It’s time to write. I have a blog post due tomorrow, but I don’t have a topic idea. Nevertheless, I sit down at my computer, ready to let the ideas fly and the words flow.

I start a few sentences. They’re awkward, boring, nonsensical. Delete, delete, delete. I try again.


I snack. I watch YouTube. I check Facebook. I sit, staring hopefully at a blank screen.


Sound familiar? If you’re trying to build an online presence by sharing your ideas on a blog, chances are the above scenario has happened to you. But since online content is the currency of the information economy, it’s critical that you find a way to break through your creativity blocks and generate brilliance at will. Here are a few suggestions.

Step Away from the Keyboard

After many – too many – fruitless attempts to come up with ideas, I have finally learned that I don’t create at the keyboard. I record, expand and elaborate in front of my screen, but I need to ALREADY have an idea when I sit down. No idea, no typing.

Know yourself, and don’t keep doing something if it just isn’t working.

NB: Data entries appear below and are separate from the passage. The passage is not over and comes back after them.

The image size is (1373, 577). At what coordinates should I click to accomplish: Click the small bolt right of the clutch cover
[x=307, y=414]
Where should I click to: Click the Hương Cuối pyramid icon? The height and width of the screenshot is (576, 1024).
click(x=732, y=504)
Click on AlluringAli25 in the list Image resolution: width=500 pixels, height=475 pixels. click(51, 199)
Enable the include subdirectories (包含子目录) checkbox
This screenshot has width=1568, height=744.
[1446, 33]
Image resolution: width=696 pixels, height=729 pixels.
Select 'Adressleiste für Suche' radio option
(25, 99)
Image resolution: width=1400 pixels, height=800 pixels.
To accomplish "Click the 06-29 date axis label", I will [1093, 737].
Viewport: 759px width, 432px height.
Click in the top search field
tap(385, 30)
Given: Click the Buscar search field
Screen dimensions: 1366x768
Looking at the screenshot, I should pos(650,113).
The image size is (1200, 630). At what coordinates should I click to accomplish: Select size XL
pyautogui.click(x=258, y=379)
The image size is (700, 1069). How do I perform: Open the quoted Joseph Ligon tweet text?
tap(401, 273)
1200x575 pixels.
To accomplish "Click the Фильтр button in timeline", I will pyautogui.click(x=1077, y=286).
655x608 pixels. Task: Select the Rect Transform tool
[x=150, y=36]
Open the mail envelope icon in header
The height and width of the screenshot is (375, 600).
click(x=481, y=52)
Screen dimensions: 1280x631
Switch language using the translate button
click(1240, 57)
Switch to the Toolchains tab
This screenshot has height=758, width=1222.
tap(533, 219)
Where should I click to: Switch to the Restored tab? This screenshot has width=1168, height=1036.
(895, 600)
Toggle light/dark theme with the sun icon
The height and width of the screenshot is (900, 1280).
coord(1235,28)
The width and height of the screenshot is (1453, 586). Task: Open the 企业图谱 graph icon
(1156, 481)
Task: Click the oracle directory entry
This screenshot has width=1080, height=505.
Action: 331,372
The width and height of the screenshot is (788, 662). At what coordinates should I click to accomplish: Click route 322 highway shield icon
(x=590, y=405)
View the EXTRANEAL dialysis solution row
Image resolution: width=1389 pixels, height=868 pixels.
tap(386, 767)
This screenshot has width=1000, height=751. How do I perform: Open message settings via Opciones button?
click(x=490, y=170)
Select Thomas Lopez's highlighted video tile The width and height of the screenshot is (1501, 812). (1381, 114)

Let Your Subconscious Do the Talking

Let the inspiration come to you.

Leonardo da Vinci famously recommended relaxation as part of the creative process. Beethoven apparently spent long hours at the local tavern reading the newspaper. Flannery O’Connor tended her peacocks. Victor Hugo took ice baths.

If you’re stuck, do something different and come back to your writing with a more relaxed mind. If baths and peacocks aren’t your thing, you can try physical activity, reading fiction, doodling – anything to divert your attention while your mind creates connections of its own accord. A few minutes of yoga usually works for me.

Does Anybody Really Know What Time It Is?

The work day is “supposed” to start in the morning, right? When I was writing my book, I often planned to get started early, yet would stare at a blank screen for hours. My surge of creativity would come later in the evening, and I’d be energized enough to easily write into the wee hours of the morning. The lesson? Recognize and work with your rhythms, not against them.

Productivity expert Charlie Gilkey has a great tool for doing what he calls “heat mapping” your productivity.


According to mindfulness expert Rasmus Hougaard, author of One Second Ahead, once we’ve allowed our subconscious to flow, we need to close the loop – but we can’t force it. If you’ve cleared your mind and are ready to tackle your project again, ease into it. Doodle, mind-map, or do free-form word generation to let the ideas emerge organically.

Phone a Friend

Remember these?

Sometimes you’re just stuck, and there’s nothing you can do to un-stick yourself. In that case, it’s helpful to have a few friends, colleagues or mastermind buddies you can call for support and inspiration. At the very least, it’s nice to talk to someone other than yourself once in a while.

Getting stuck is normal. Staying stuck – well, that can be a problem, unless you’ve developed strategies and resources to help un-stick yourself. Try the suggestions offered here, and create your own list of go-to ideas for those times when that perfect “flow” just isn’t happening.